Soon enough, as he had warned, the reasonably noble Roman Republic and its citizens deprived of what freedoms they had enjoyed. When the Empire was established under the relatively benign Caesar Augustus. Soon enough, he was succeeded by the tertiary syphilitic child molester Tiberius who was, in turn, succeeded by Caligula who made Tiberius, at his worst, seem like a walk in the park. After a brief respite under Claudius, tyranny was restored under Nero and continued under other emperors.
Cicero was a pagan on the cusp of an epiphany for an adult pagan leader of legendary note, according to the late Bishop Fulton J. Sheen. Cicero was murdered in about 43 BC. +Sheen attributed to Cicero remarks to the effect that: "The world is so mired in sin and iniquity that, although we know not who or when or where, it surely must await the imminent arrival of its savior." He did not mean Caesar Augustus.
+Sheen attributed to Virgil, author of the epic poem of Rome's founding by Pius Aeneas, The Aeneid, who (Virgil) was a bit of a libertine banished from Rome in about 12 BC by Caesar Augustus for taking sexual advantage of the daughters of the Patrician class the prophecy that very soon a virgin would bear a son who would be the savior of the world.
"Don't tax you. Don't tax me. Tax that fellow behind the tree." was the famous remark of the very practical long-time Louisiana United States Senator Russell Long who long served as Chairman of the Senate Finance Committee.
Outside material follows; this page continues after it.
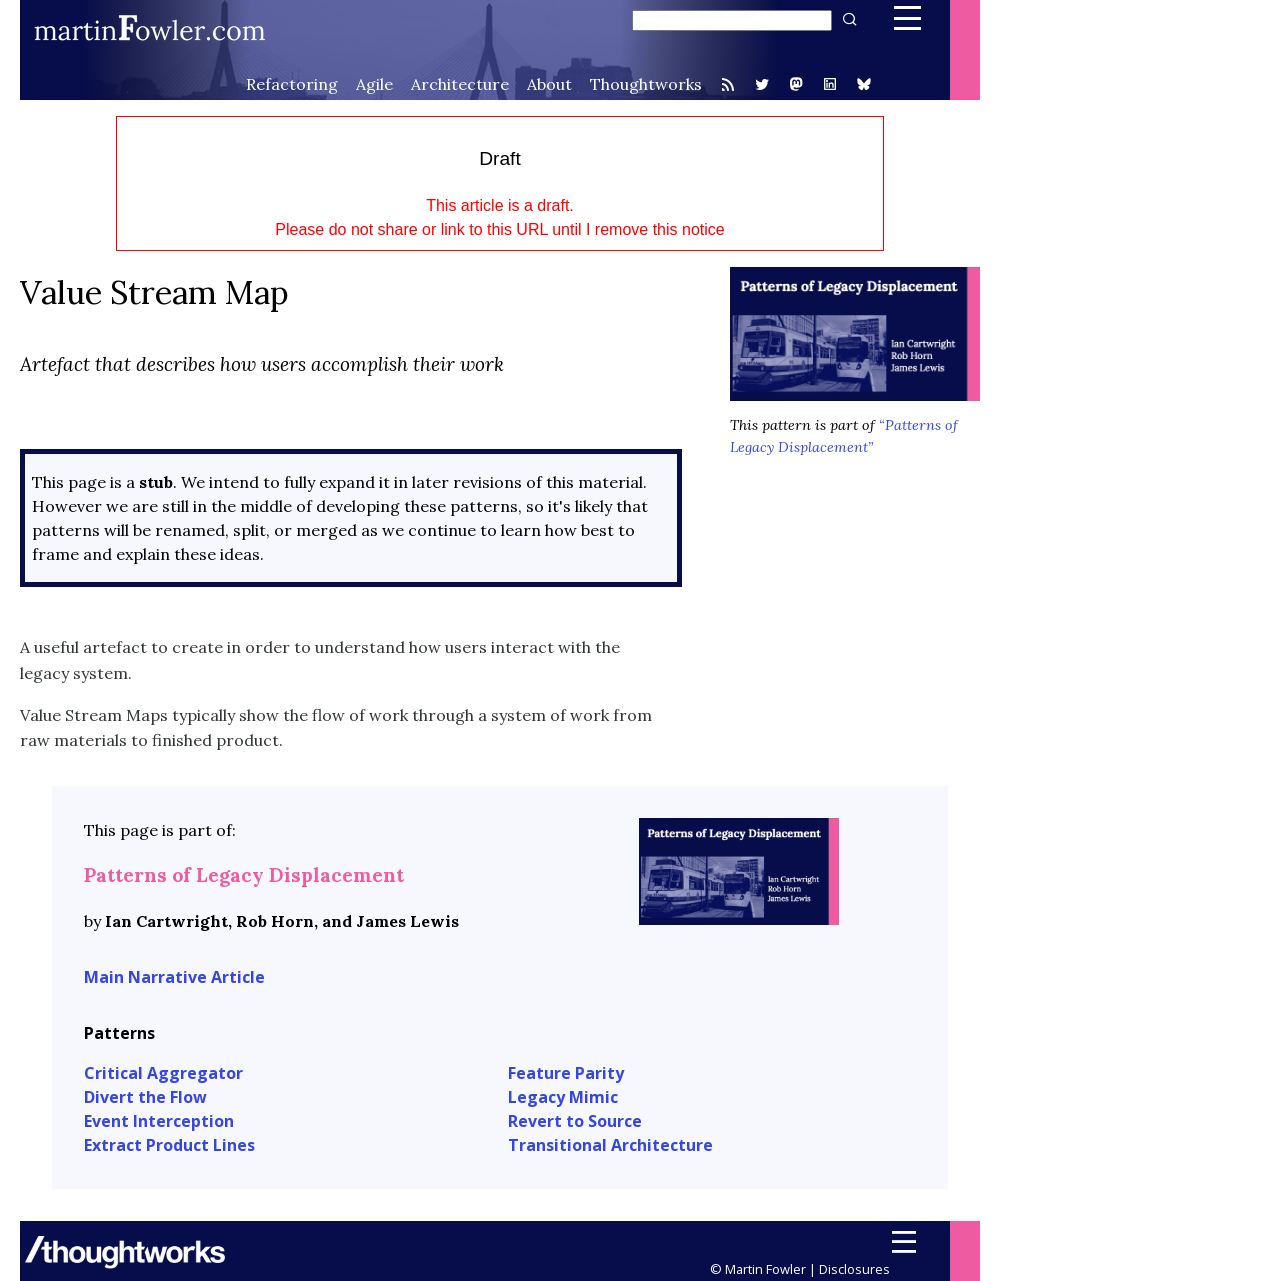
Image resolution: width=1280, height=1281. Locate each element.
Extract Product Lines (169, 1145)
I am going with Cicero and Virgil and rejecting the standards of Russell Long.
I grew up in New Haven and lived there until I was 17. I then moved to a a suburb just north of New Haven when my then Democrat voting parents had had enough. If anyone had given the New Haven liberal Demonrat Machine the power to tax Yale, New Haven would be no better off and rather quite worse off because Yale would have either moved to more friendly locale or been destroyed. Civil War era dorms transformed into welfare housing, the dining halls become soup kitchens, Payne Whitney Gymnasium devoted to martial arts training for urban gang warfare. Yale's shooting range become a training ground for urban gang bangers to improve their efficiency and marksmanship. Perhaps, Yale Bowl being converted to gladiatorial games at which the Machine could dispense bread to the seething street mobs. BUT what would be done with Yale's many libraries after, of course, the books are burned? And the laboratories and other research facilities when the looters have closed them?
Remember the quite successful Winchester Rifle Corporation (of New Haven)? The anti-gun politicians drove it from New Haven, took over the factory buildings for taxes and then hired 300 unemployables to work for the politician created US Repeating Arms Corporation but, ummm, not successfully.
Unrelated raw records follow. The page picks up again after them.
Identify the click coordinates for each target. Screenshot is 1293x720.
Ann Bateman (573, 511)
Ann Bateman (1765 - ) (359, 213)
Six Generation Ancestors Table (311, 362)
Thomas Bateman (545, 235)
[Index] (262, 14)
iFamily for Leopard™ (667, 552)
In short, social "progress" just to help you not pay taxes (if we substitute Harvard for Yale).
By putting the USA on wheels in affordable cars, Henry Ford did far more for our country and our world than you or Wang. No one suggests making Ford Motor Company tax free. Lest you want to portray yourself as a victim, I am NOT diminishing your contributions or Wang's. I am just placing them in perspective.
If you want to spread the wealth by taxing presently untaxed left-leaning non-profits to fatten up government slush funds, start with such as the Ford Foundation and the Carnegie Foundation. Eliminate that category of tax-exemptions altogether leftist or not.
"At least warrant a tax free life on a par with Yale"???? What more do you want? An annual or monthly stipend (tax free, of course) from the peasants/taxpayers as well? What should we serfs have done then for such inventors as Henry Ford, Andrew Carnegie and Thomas Edison?????
If you are sensible enough to recognize New Haven's and Connecticut's overspending, then don't try to give them ways to increase their allowance.